- To do
In the records below, the lines between the one holding "The image size" and the one holding "Go to Backup", inclusive, are to be transcribed exactly; no pictures are to be included.

- Records provided
•••••
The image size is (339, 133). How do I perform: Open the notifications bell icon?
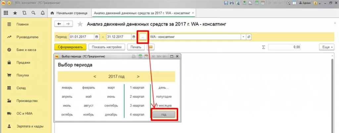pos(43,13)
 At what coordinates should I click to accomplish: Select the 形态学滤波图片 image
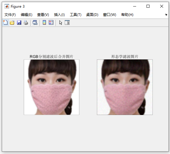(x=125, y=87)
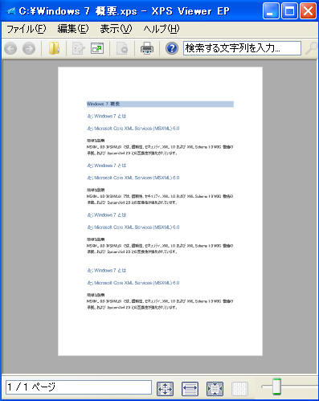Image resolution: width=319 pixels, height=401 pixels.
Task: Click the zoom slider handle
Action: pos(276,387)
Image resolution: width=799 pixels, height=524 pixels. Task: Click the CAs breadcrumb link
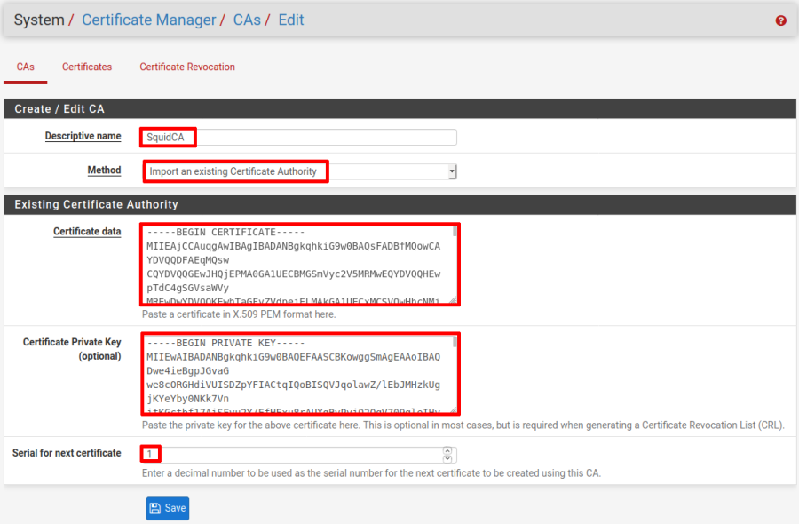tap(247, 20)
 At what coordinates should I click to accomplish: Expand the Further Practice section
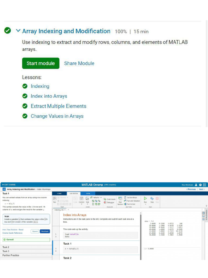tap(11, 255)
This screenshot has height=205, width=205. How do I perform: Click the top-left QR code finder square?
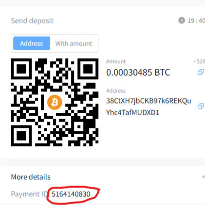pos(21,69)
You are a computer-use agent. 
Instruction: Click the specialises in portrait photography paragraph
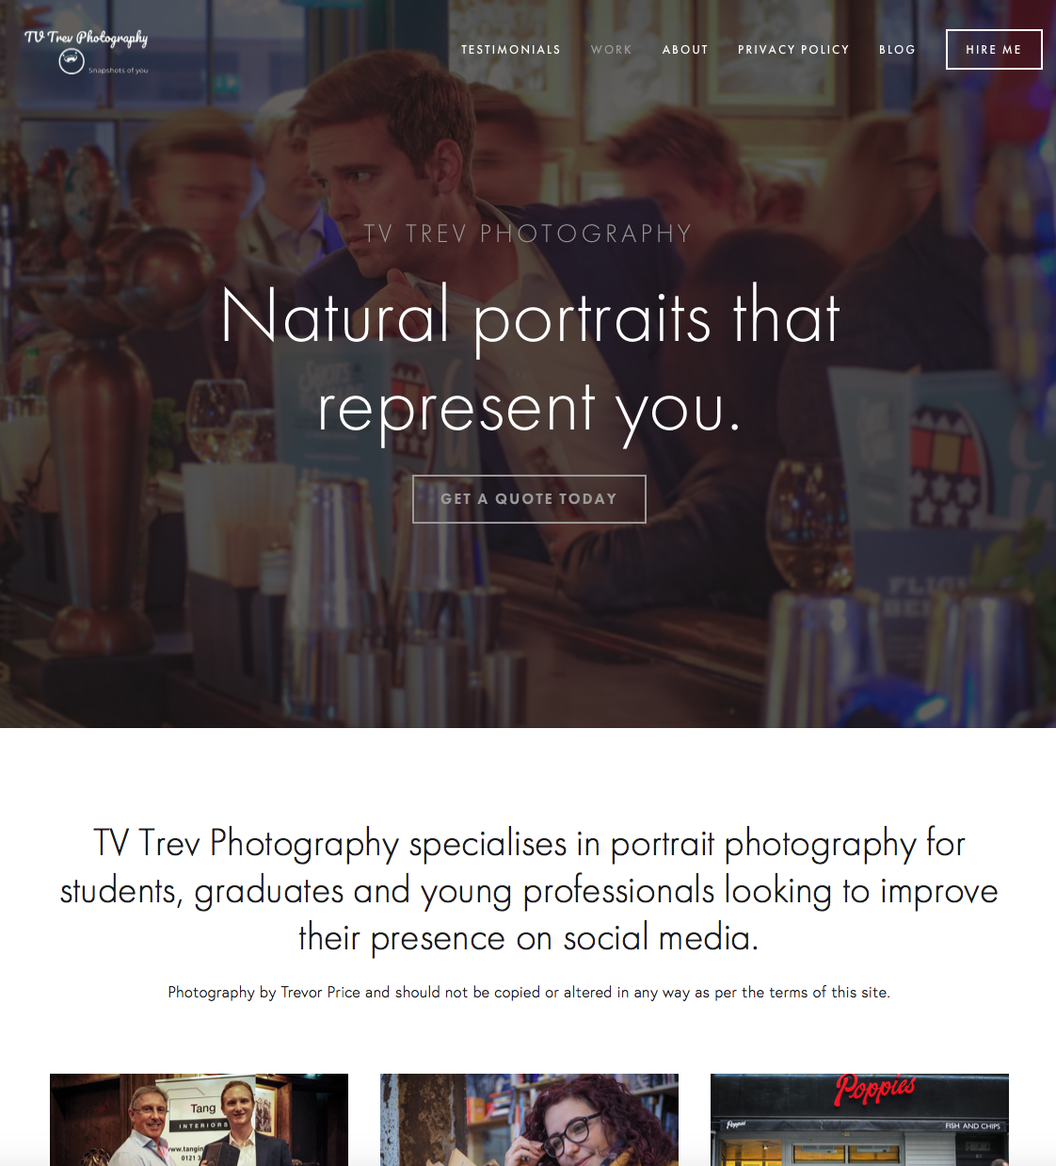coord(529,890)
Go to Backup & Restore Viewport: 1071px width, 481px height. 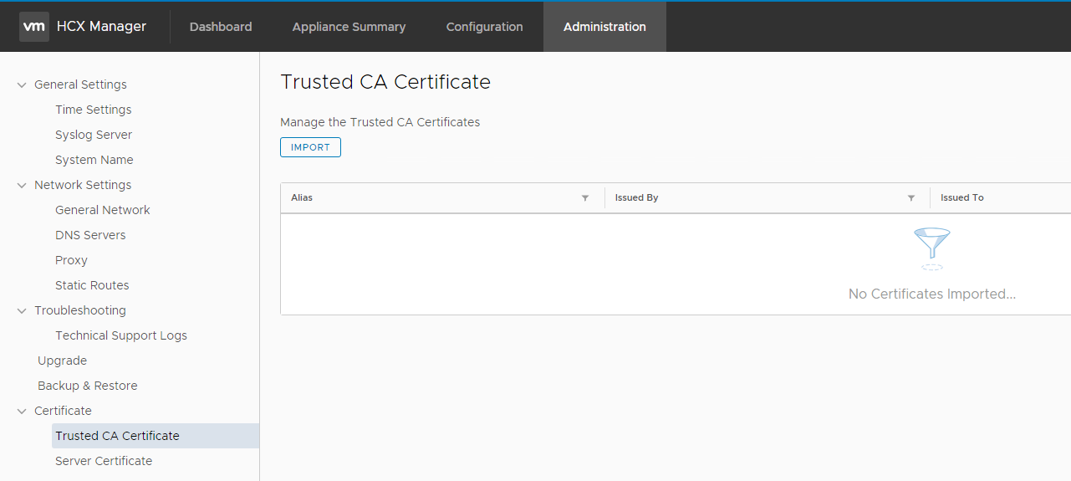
•••••
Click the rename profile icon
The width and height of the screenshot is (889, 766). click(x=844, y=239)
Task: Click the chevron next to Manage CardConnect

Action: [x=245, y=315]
•••••
- Finished exercise
The image size is (339, 133). How do I perform: Open the notifications bell icon?
pos(43,13)
 At what coordinates should I click to accomplish: Select the 形态学滤波图片 image
(x=125, y=87)
Image resolution: width=319 pixels, height=401 pixels.
Task: Click the zoom slider handle
Action: pos(276,387)
Image resolution: width=799 pixels, height=524 pixels. Task: Click the CAs breadcrumb link
tap(247, 20)
 At what coordinates should I click to accomplish: Expand the Further Practice section
tap(11, 255)
This screenshot has height=205, width=205. How do I perform: Click the top-left QR code finder square?
pos(21,69)
You are a computer-use agent. 
Instruction: Click the specialises in portrait photography paragraph
coord(529,890)
Go to Backup & Restore Viewport: 1071px width, 481px height. 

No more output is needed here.